Philosophen seien schlechte Wegweiser, das schrieb Ernst Peter Fischer vor ein paar Tagen im Wissenschaftsfeuilleton. Das erinnerte mich daran, dass ich eigentlich noch über einen Gedanken schreiben wollte, der mich – etwa zur gleichen Zeit – beschäftigte, als ich über das Sonnblickkees stapfte – einem fast spaltenlosem Gletscher in den Hohen Tauern und somit der beste Ort zum Philosophieren.
Fischer bezog sich auf einen Satz, den er in der Schule gelernt hat und der besagt, dass Philosophen so etwas seien wie Wegweiser, die den Weg, den sie weisen, bekanntlich selbst nicht gehen. Fischers Lehrer hat offenbar weder Hegels berühmtes Gleichnis von der Philosophie als der Eule der Minerva, die ihren Flug erst in der Dämmerung beginnt, noch Heideggers Motto von den Holzwegen gekannt.

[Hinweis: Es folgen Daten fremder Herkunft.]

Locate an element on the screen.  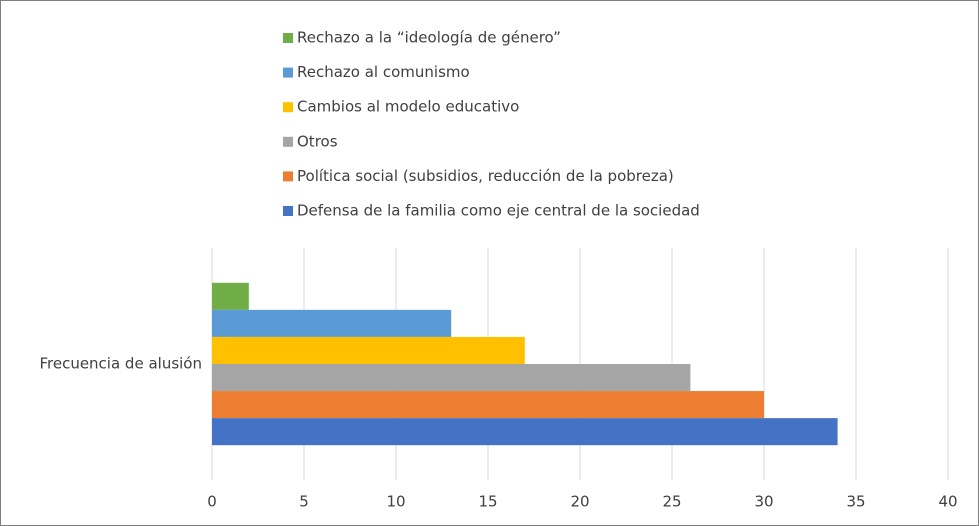
x-tick-label: 35 is located at coordinates (856, 502).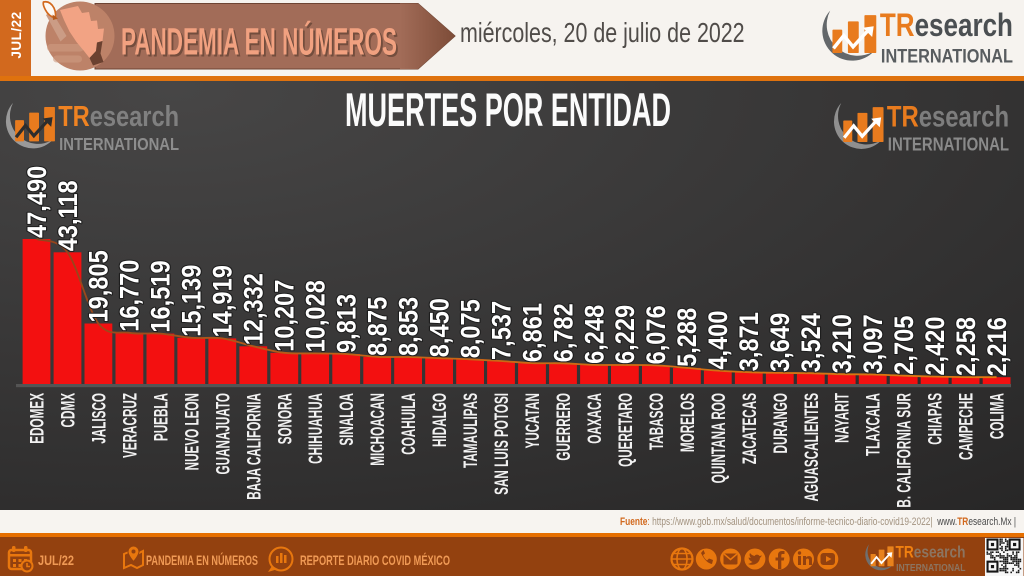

Die Holzwege waren es, die mich auf dem Sonnblickkees beschäftigten. Wer auf einem Gletscher unterwegs ist, der sucht nach Spuren, nach Spuren von Spalten, die vom Schnee überdeckt werden, und nach Spuren anderer Gletschergeher, die vielleicht das gleiche Ziel gehabt haben. Solche Spuren sind im August, wenn der Schnee tagsüber taut und nachts wieder fester wird und wenn fast täglich regen darauf fällt, manchmal zu verwechseln und schnell nicht mehr sehr deutlich zu erkennen.
Spuren anderer Wanderer ziehen den Gelegenheits-Bergsteiger magisch an. Und manche dieser Pfade sind Holzwege, die, wie Heidegger schreibt, „jäh im Unbegangenen enden”. Wenn eine Seilschaft von zwei oder drei Wanderern für eine Weile einer Richtung folgt um dann festzustellen, dass es besser ist, umzukehren, dann sieht ihre Spur für eine Weile, vielleicht für Tage aus wie ein viel begangener Weg.
Gletscherwege, wie überhaupt Pfade in den Bergen, werden erzeugt, indem sie betreten werden. Jeder Wanderer macht eine Spur ein bisschen mehr zum Weg – und zerstört ihn gleichzeitig – vor allem, wenn die Strecke bergauf führt. Dann bahnt der Erste einen Steig, der für den Folgenden noch hilfreichen Halt bietet, während der Dritte schon abrutscht, weil der Abdruck zu nass wurde und der Schnee unter dem Druck nachgibt. Einer Spur zu folgen, kann hilfreich und gefährlich sein.
Philosophen sind keine Wegweiser und schon gar keine Straßenbauer. Sie sind Wanderer auf einem Gletscher oder im Gebirge. man folgt ihnen auf eigene Gefahr, und am besten nur für eine Weile. Selten ist es dort, wo man hinkommt, sicherer als da, wo man losgegangen ist. Im besten Fall kommt man in Gegenden, die man zuvor noch nicht kannte und erlebt – meist weit abseits vom Trubel – ein paar schöne Momente der Stille und Weitsicht.